Vervolgens kwamen er interlokale dijken. Tussen Wemeldinge-Kapelle en tussen Kapelle-Kloetinge zijn ze omstreeks 1150 aangelegd. Op die manier ontstond nieuw bedijkt polderland uit de schorrenlanden. De eerste interlokale dijken lagen ver van het water. Later ging men ook hierbuiten bedijken. De Kapellepolder ten noorden van Kapelle, waar nu de Plasweg doorheen loopt, is hiervan een voorbeeld. Hij kwam tot stand in de periode 1175-1200. Ook het gebied ten noorden dáárvan, tussen Wemeldinge en Kattendijke, kwam aan de beurt. Van de eerste dijken is in het gebied van de gemeente nauwelijks nog iets terug te vinden.

Kapelse Moer

Een sterk contrast met het overige gebied is de Kapelse Moer, ten oosten van de Tekenburgseweg. Deze vormde met de Yerseke Moer ten oosten van het Kanaal door Zuid-Beveland (nu gemeente Reimerswaal) ooit een hoge veenrug. Die klonk sterk in, vooral omdat er veel is gemoerneerd. Zo ontstond een laaggelegen en vaak ‘hollebollig’ gebied van weinig waarde. Het stond een groot deel van het jaar onder water en kon alleen gebruikt worden als zomerweiden voor het vee.

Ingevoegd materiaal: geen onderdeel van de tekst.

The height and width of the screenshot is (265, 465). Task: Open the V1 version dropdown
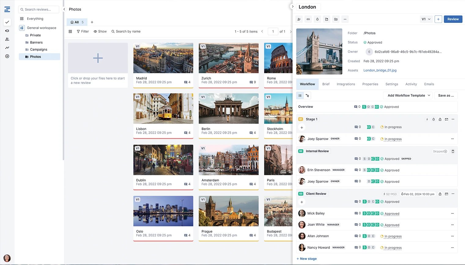[x=426, y=19]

Maar het kan verkeren: deze ooit ‘waardeloze’ gronden staan nu in hoge achting als beschermd natuurgebied met een unieke planten- en dierenwereld. De Dankerseweg loopt er dwars doorheen en gaat vanaf de Kapelse Moer aan de andere kant van het kanaal verder in de Yerseke Moer.

Er is veel landschappelijke variëteit: naast zoete en zilte weilanden ook akkertjes en kleinschalige bosjes. De Kapelse Moer is in het voorjaar belangrijk voor weidevogels als grutto en kievit. Er broeden ook boerenlandsoorten, zoals de veldleeuwerik, gele kwikstaart en graspieper. In de herfst en de winter zie je er vaak duizenden grauwe ganzen, kol-, riet- en brandganzen. Slechtvalk en smelleken gaan er op jacht.

 

Ook ten zuiden van Schore en ten westen van Eversdijk zijn oude veengebieden te vinden, die afgedekt zijn met een dunne kleilaag.

En verder…

Op verschillende plekken zijn nog sporen van de oude dijken aanwezig. Zoals westelijk van ’t Hof Maalkote een restant van de twaalfde-eeuwse (ring)dijk Wemeldinge-Kapelle. Deze heette Polderdijk en liep zuidwaarts via het gehucht Jonge Bogaards. Verderop werd hij geëgaliseerd tijdens het rechttrekken van de Wemeldingse Zandweg. De Braanjenweg op de noordwestelijke gemeentegrens herinnert aan de Braanjedijk als deel van de twaalfde-eeuwse ringdijk. Bij de aansluiting op de Monnikendijk lag een uitwateringssluisje. De havendijken van Biezelinge (Oude Dijk-Oude Schoorsedijk en Klinker-Eversdijkseweg) zijn de oudste zeedijken aan de zuidzijde van de gemeente. Ze dateren ook uit omstreeks de twaalfde eeuw. Waarschijnlijk liggen onder de Schoorse Zeedijk, ‘s- Gravenpolderse Oudedijk en Essendijk delen van de eerste ringdijk.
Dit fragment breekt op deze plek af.